Task instructions -
Leave out the pictures and restate exactly, and only, the lines from the one that contains "Expand the Email-Verification section chevron" through the final line of the material below.
┌─ Stored data
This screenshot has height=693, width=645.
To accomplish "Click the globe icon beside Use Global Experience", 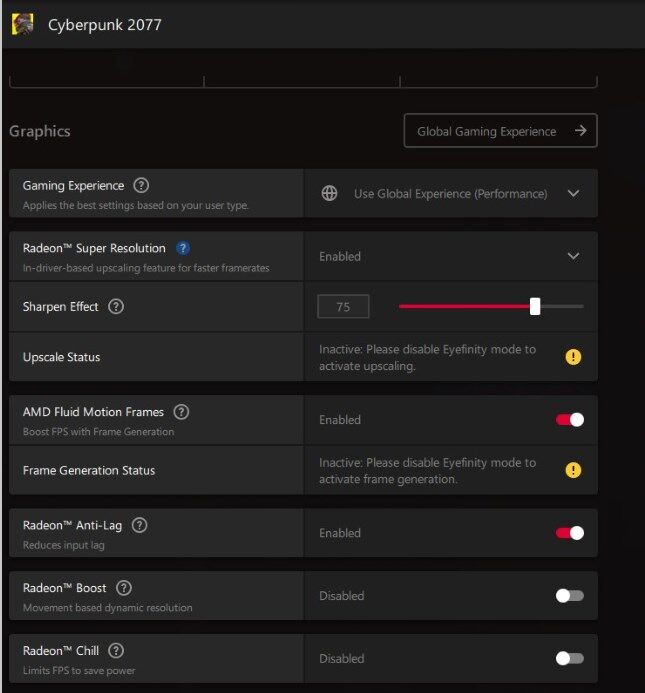I will click(x=329, y=193).
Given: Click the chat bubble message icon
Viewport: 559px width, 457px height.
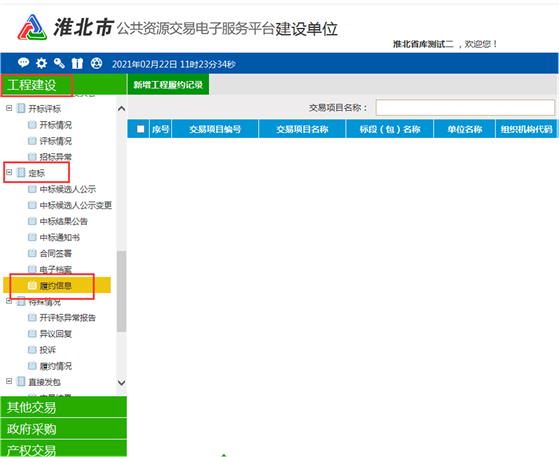Looking at the screenshot, I should (x=24, y=63).
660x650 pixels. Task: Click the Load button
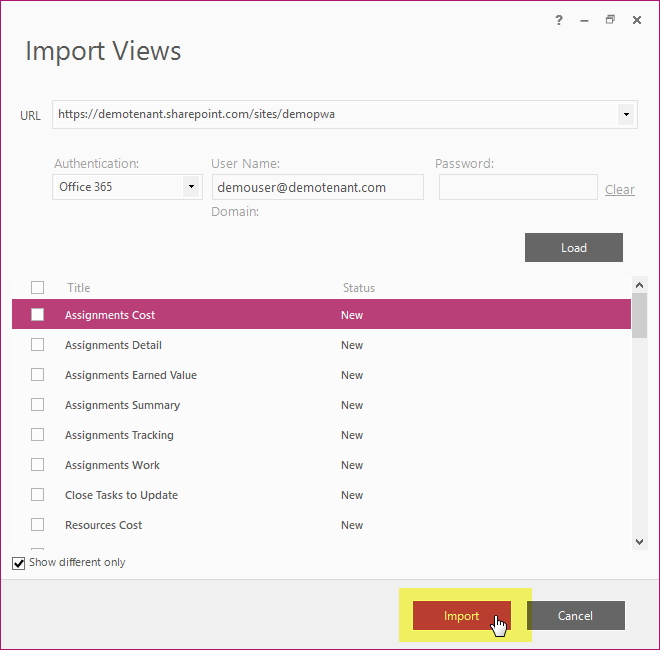[x=574, y=248]
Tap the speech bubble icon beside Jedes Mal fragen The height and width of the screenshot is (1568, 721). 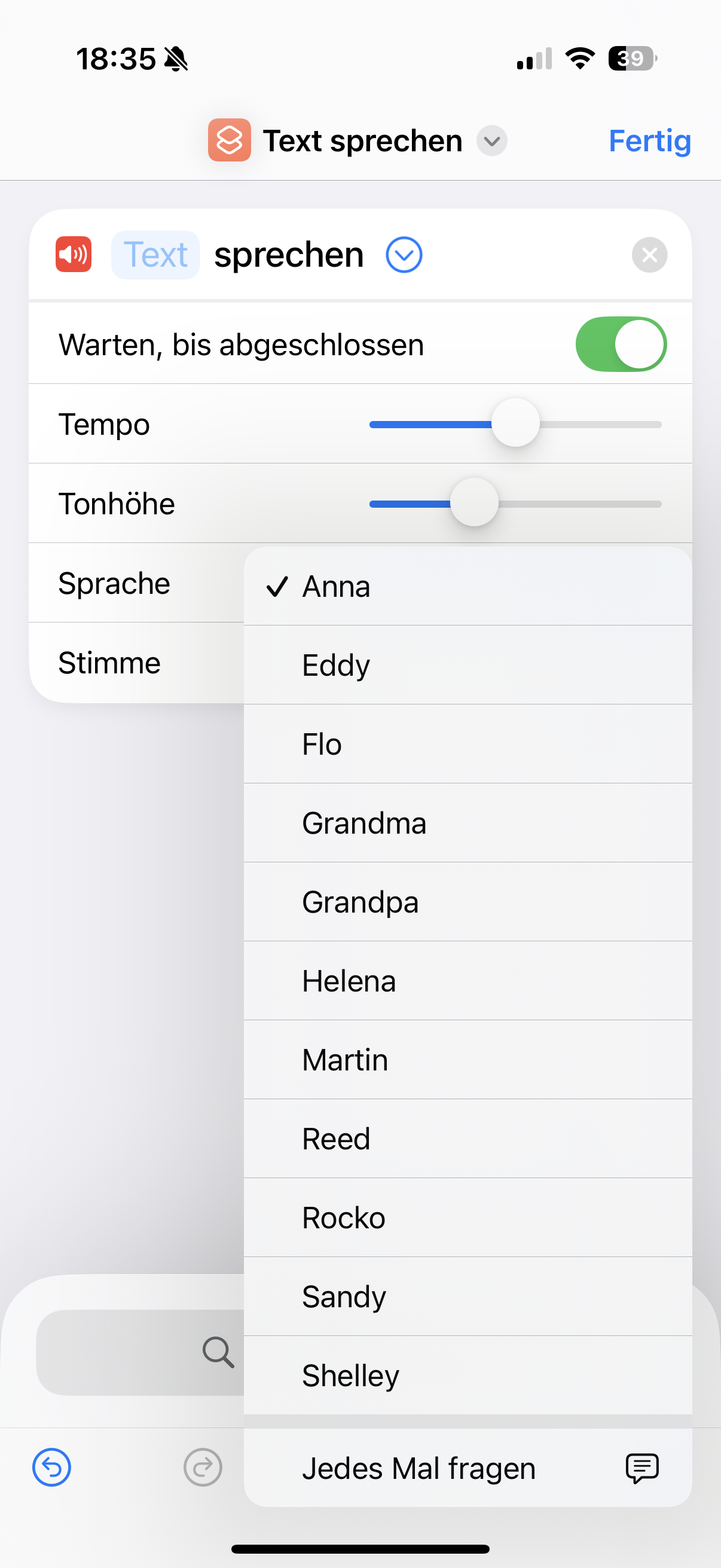642,1468
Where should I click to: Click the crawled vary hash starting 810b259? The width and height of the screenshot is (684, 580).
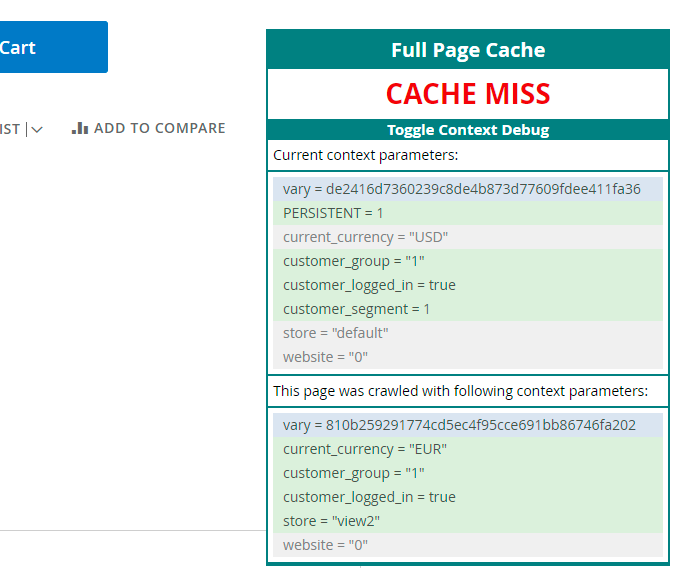459,425
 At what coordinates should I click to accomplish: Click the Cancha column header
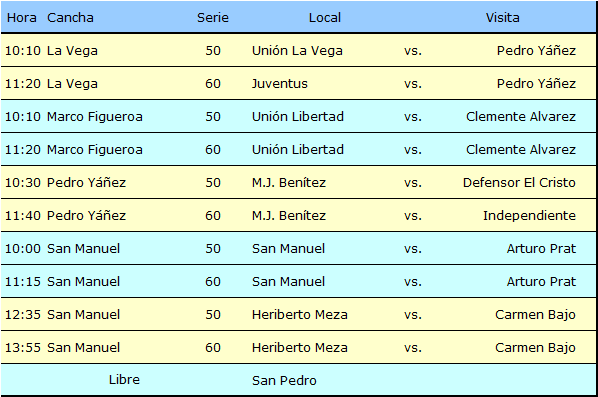click(70, 18)
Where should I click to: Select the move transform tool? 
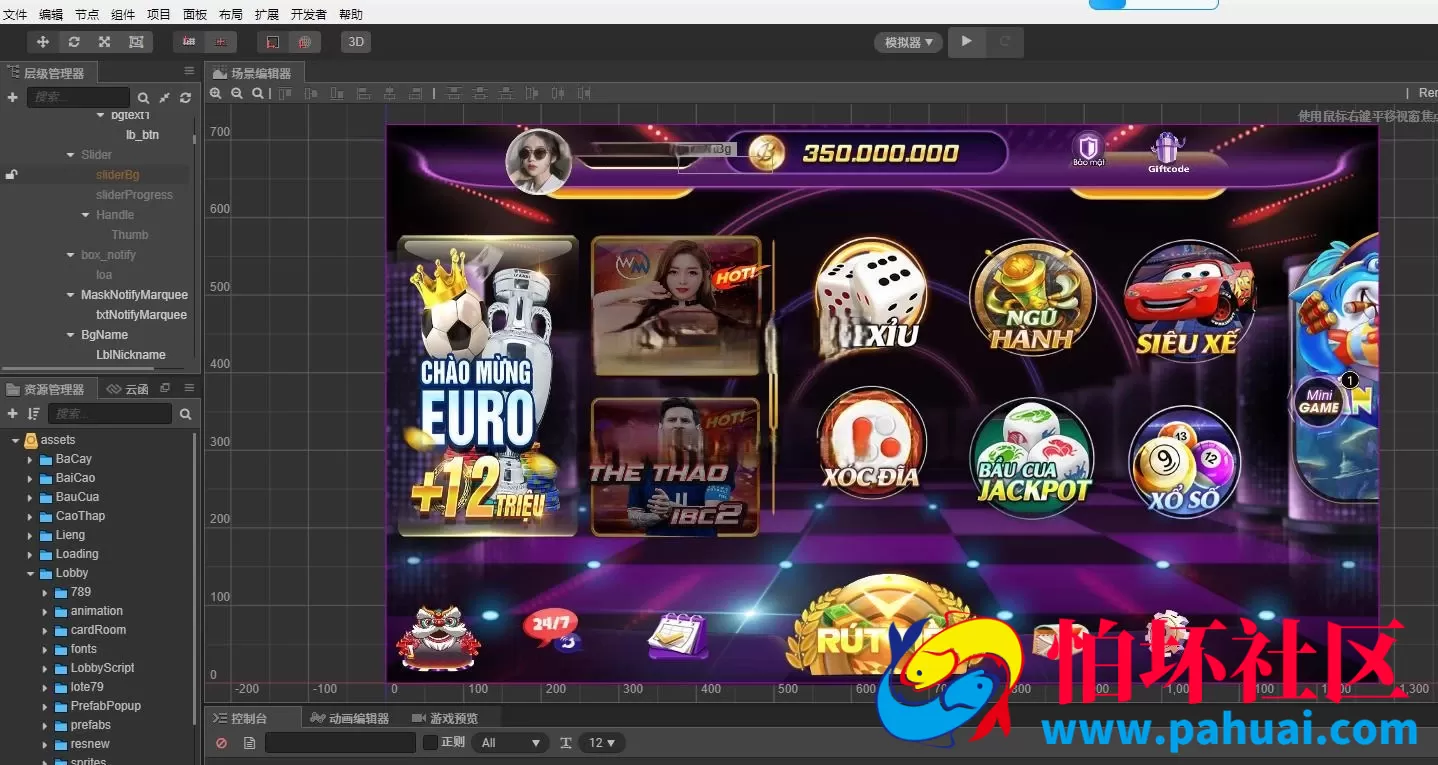(x=42, y=42)
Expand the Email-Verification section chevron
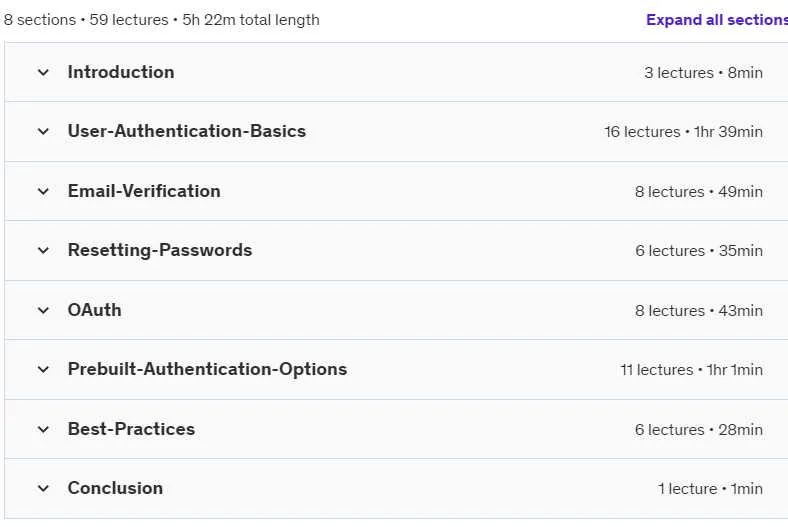 (43, 191)
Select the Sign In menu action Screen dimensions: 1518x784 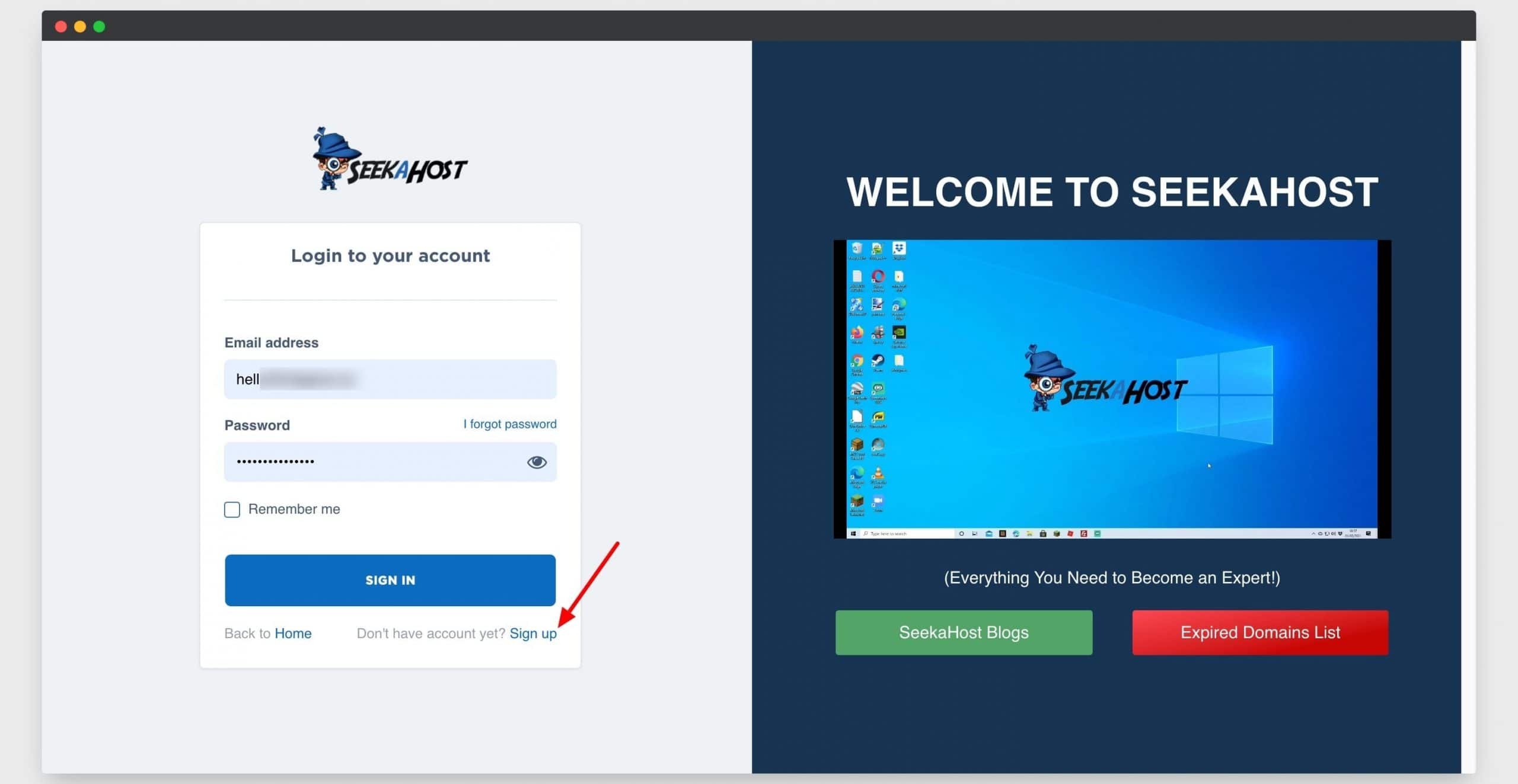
└─
Exercise output -
Expand the Email-Verification section chevron
 (43, 191)
Select the Sign In menu action Screen dimensions: 1518x784 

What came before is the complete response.